E.V. Spence Reservoir (also known as Lake E.V. Spence) is an artificial lake located west of (and upstream from) the town of Robert Lee, Texas. The reservoir was impounded by the creation of Robert Lee Dam in 1969, with the support of the Upper Colorado River Authority, to provide a reliable water supply for Robert Lee and the surrounding communities in Coke County. The lake also serves as a recreational venue for fishing, boating, and swimming. Robert Lee Dam is managed by the Colorado River Municipal Water District.

==Fish populations==
E.V. Spence Reservoir has been stocked with species of fish intended to improve the utility of the reservoir for recreational fishing. Fish present in the lake include striped bass, largemouth bass, white bass, and catfish.

==Severe drought==
In July 2011, the reservoir's level had sunk to less than 0.76% full — effectively dry. Severe drought conditions and record summer high temperatures in the area caused the Colorado River Municipal Water District to stop any further water withdrawals from Midland, Texas and surrounding communities. If the reservoir empties, the formerly reliable water source from the reservoir will need to be supplanted by trucking in water from other sources to supply the town of Robert Lee.
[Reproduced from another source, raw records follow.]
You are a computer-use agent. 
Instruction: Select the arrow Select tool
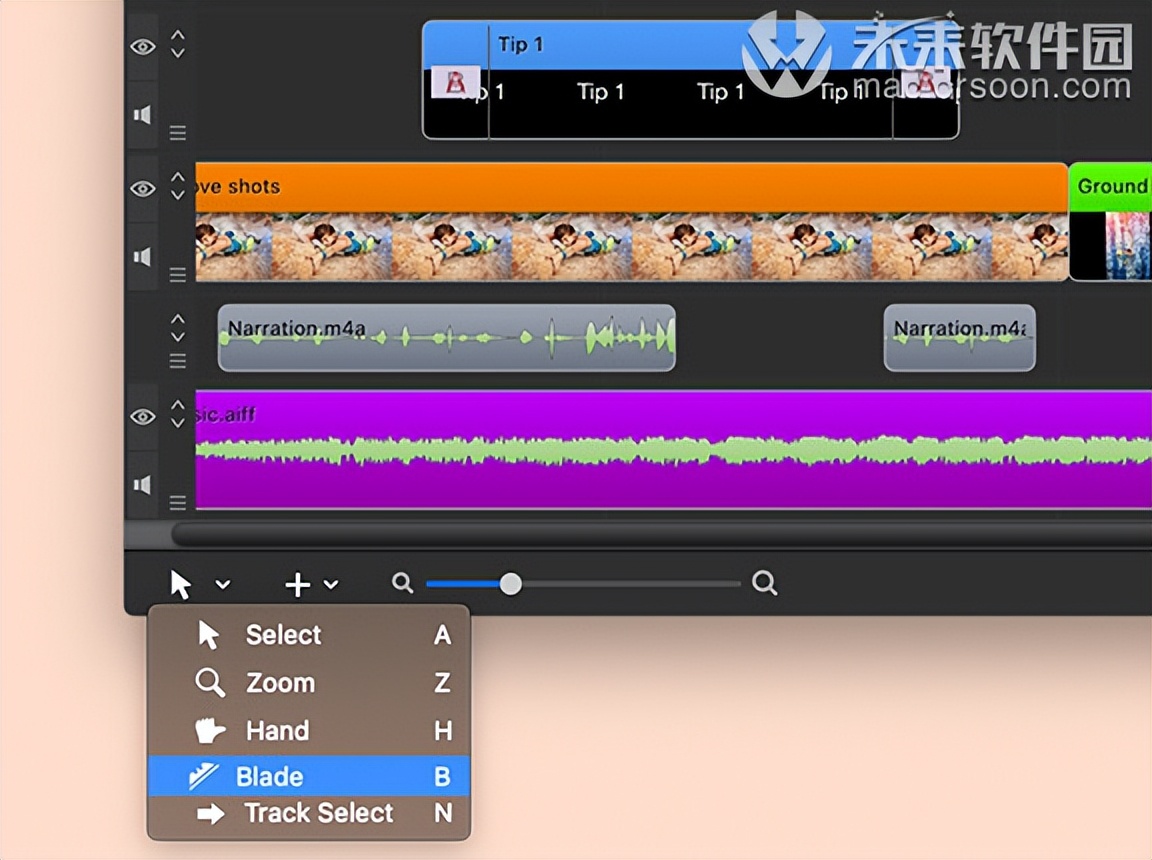(282, 635)
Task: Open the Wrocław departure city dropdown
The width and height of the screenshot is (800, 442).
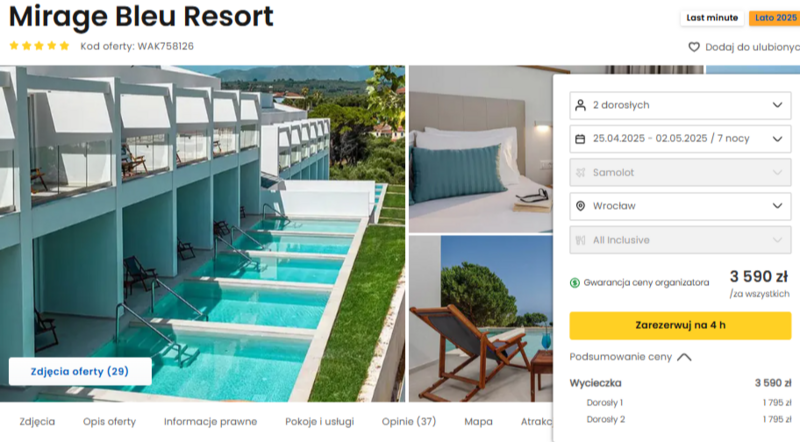Action: point(680,206)
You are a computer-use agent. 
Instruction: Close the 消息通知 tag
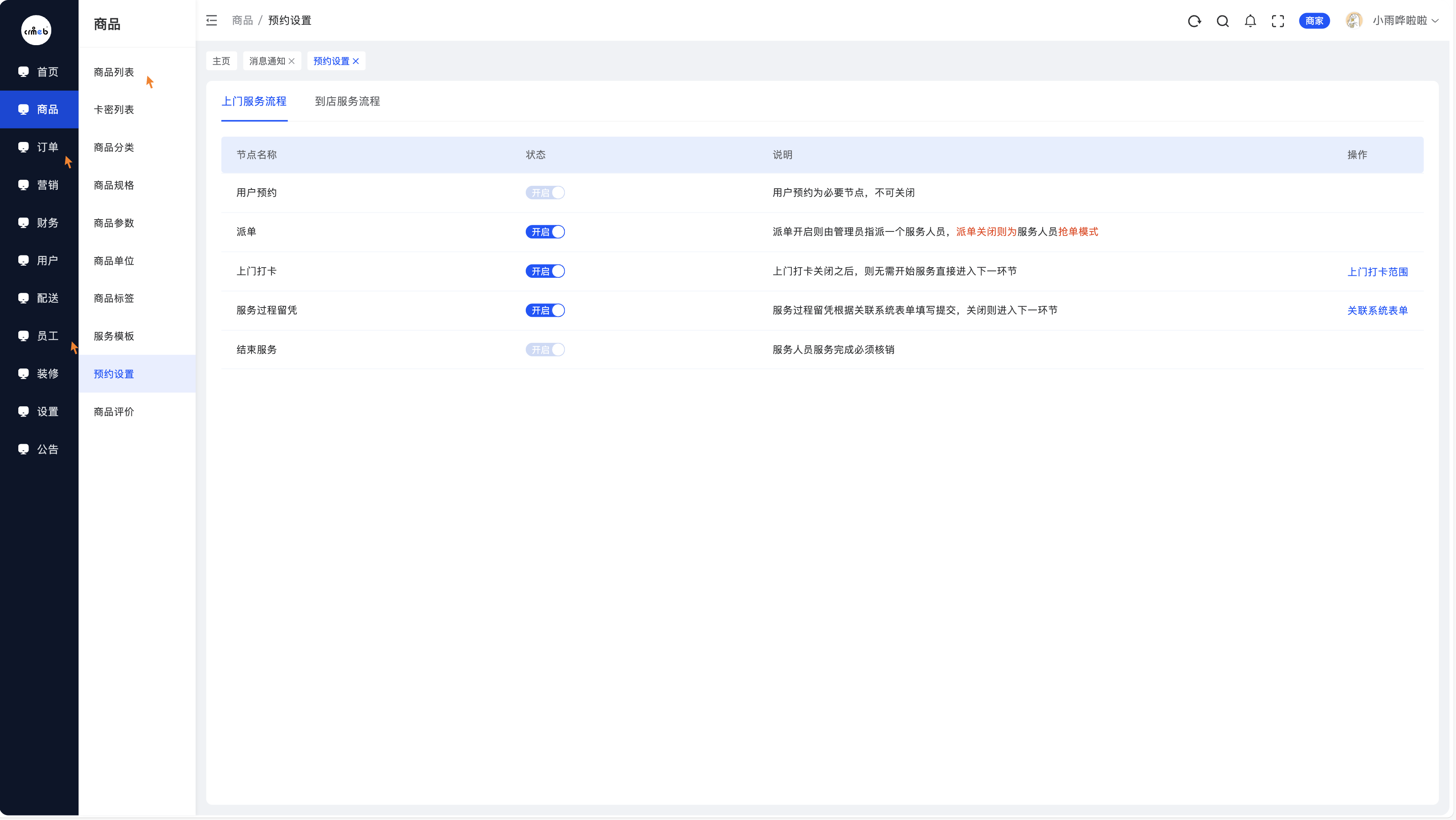(292, 61)
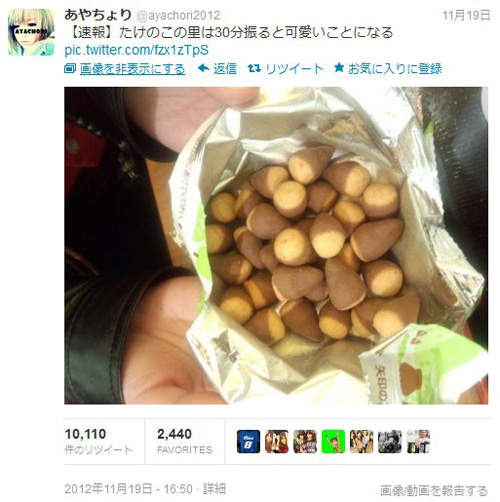Open the pic.twitter.com/fzx1zTpS link
This screenshot has height=502, width=500.
[136, 50]
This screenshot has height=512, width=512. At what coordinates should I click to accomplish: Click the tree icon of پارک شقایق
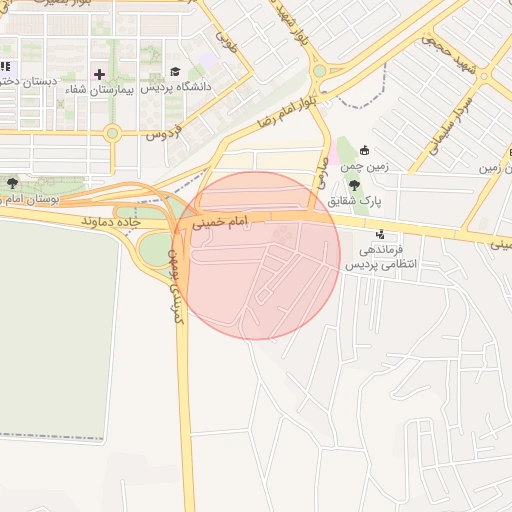click(354, 185)
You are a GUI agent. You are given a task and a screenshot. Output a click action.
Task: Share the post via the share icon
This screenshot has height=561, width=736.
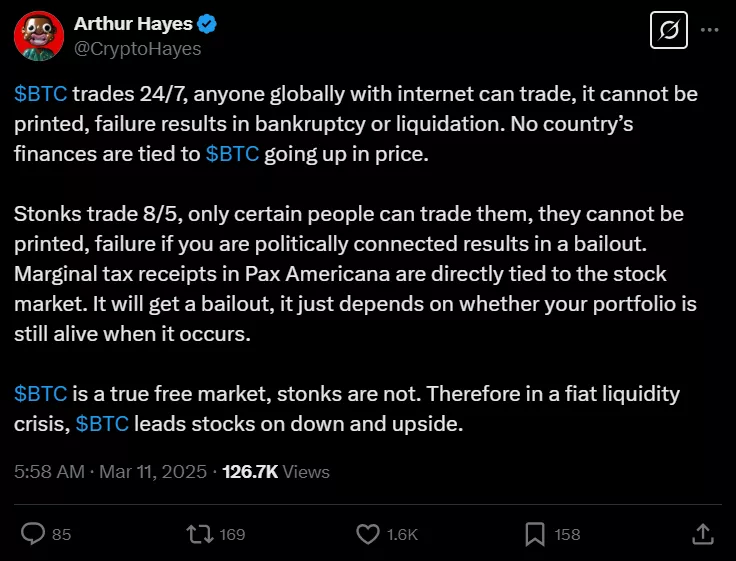pyautogui.click(x=702, y=534)

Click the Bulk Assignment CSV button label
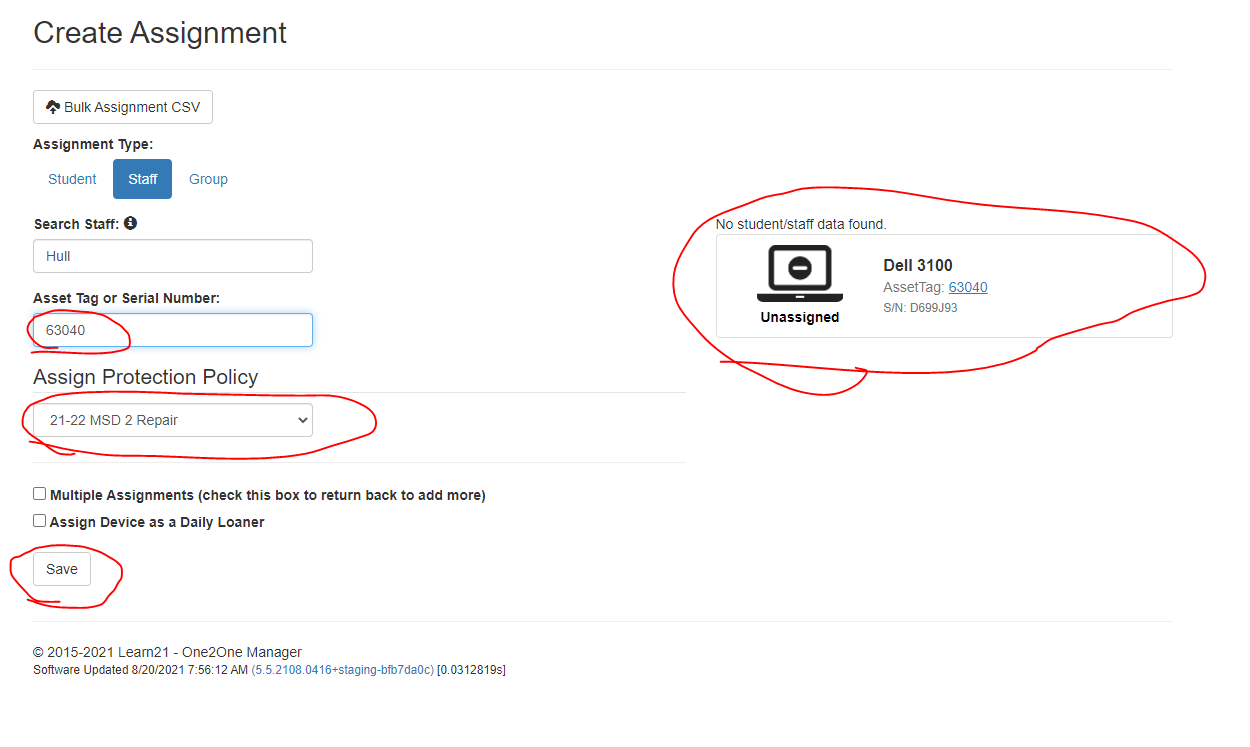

By September 2012, the lake reached its lowest level of 0.19% full, less than 1,000 acre-feet of storage, and an elevation of 1810.14 ft above datum, which was 87.86 feet below full. The lake would recover rapidly to nearly 6% capacity after a major rain event in September 2012. As of May 2015, the lake was 4.4% of capacity, up from 2% in May 2014. As of August 2, 2019, the lake was at 30.5% capacity.